Provided data
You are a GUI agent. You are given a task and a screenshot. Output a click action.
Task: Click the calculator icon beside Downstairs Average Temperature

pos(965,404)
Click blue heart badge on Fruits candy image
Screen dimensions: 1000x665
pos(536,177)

Exercise
Please write out each line of the listing above exactly.

Reply
You are a GUI agent. You are given a task and a screenshot. Output a click action.
Task: Click the calculator icon beside Downstairs Average Temperature

pos(965,404)
Click blue heart badge on Fruits candy image
Screen dimensions: 1000x665
pos(536,177)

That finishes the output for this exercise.